The shortfall is projected to grow rapidly in this country, where the World Bank says only eight percent of the population of about 18 million has access to electricity.
According to a study by the Millennium Challenge Account-Malawi, projections for generation requirements for 2010, 2015 and 2020 are 408MW, 603MW and 829MW respectively.
Electricity Supply Corporation of Malawi (Escom) officials reveal that up to 98 percent of electricity is obtained from power plants located on the Shire River in Chikwawa.
Hydro-electric power station on the Shire, the country’s largest river, are hampered by siltation and outdated equipment, making power supply in the country erratic.

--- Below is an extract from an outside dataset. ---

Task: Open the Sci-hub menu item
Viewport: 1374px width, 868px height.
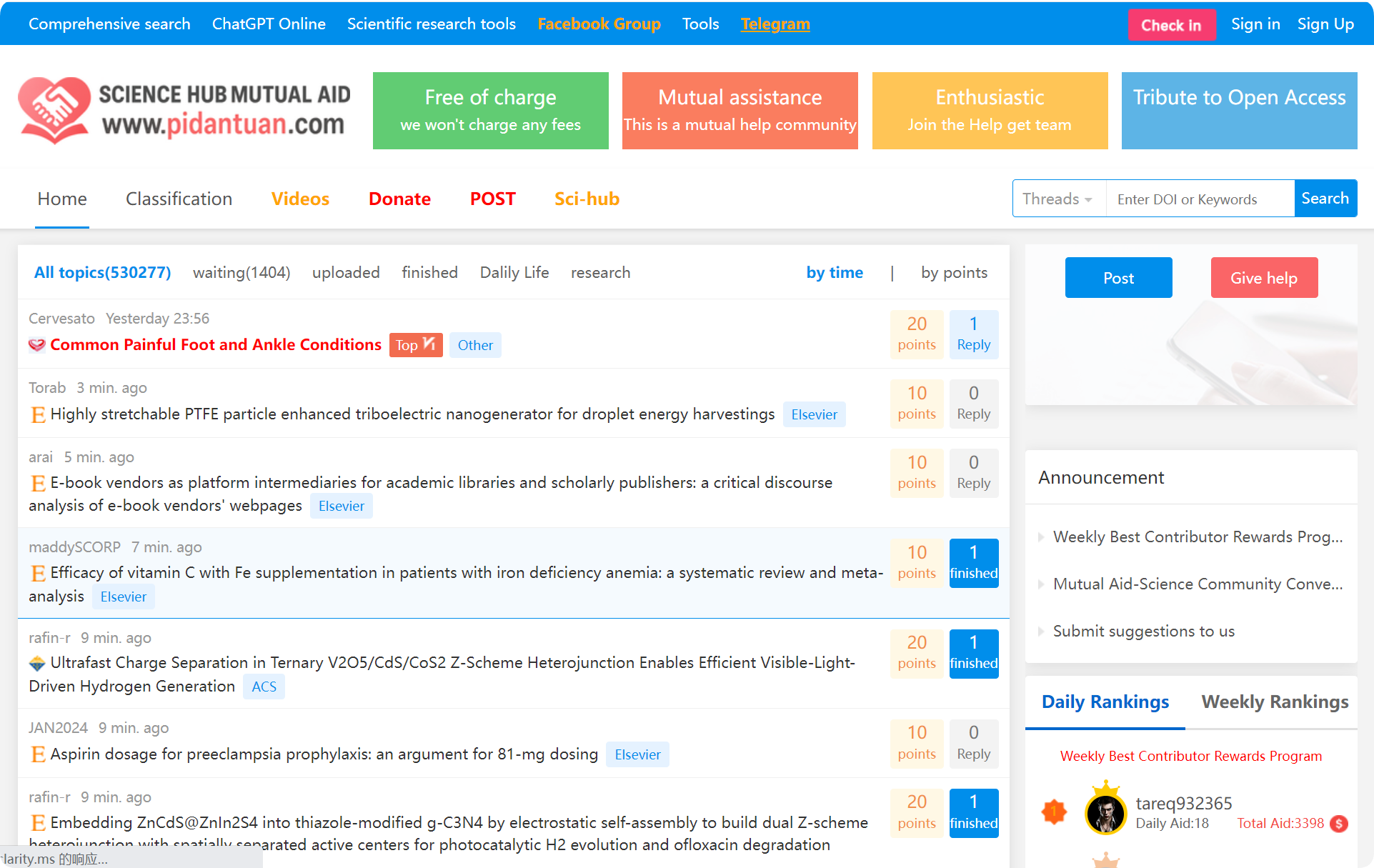Action: pos(587,199)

Of course, mdzukulu, it is not surprising that Escom – touched by all sorts of mediocrity and mismanagement mingled with partisan interests – year in, year out follows with a message to Malawians; ‘promises’ of prolonged hours of blackouts following the same story of dwindling water flows in the Shire River and Lake Malawi – and obviously, all things being equal, soon the basis will be high water levels in the same sources.
These, among many others, are the reasons, nowadays, mdzukulu, daily power cuts can last up to 30 or more hours.
Yes, authorities point out that the country’s hydro potential is estimated at over 1,000MW. But that does not, in any way, mean that power cuts can be solved in 48 hours.
That would be a lie, mdzukulu, not befitting a self-glorified king.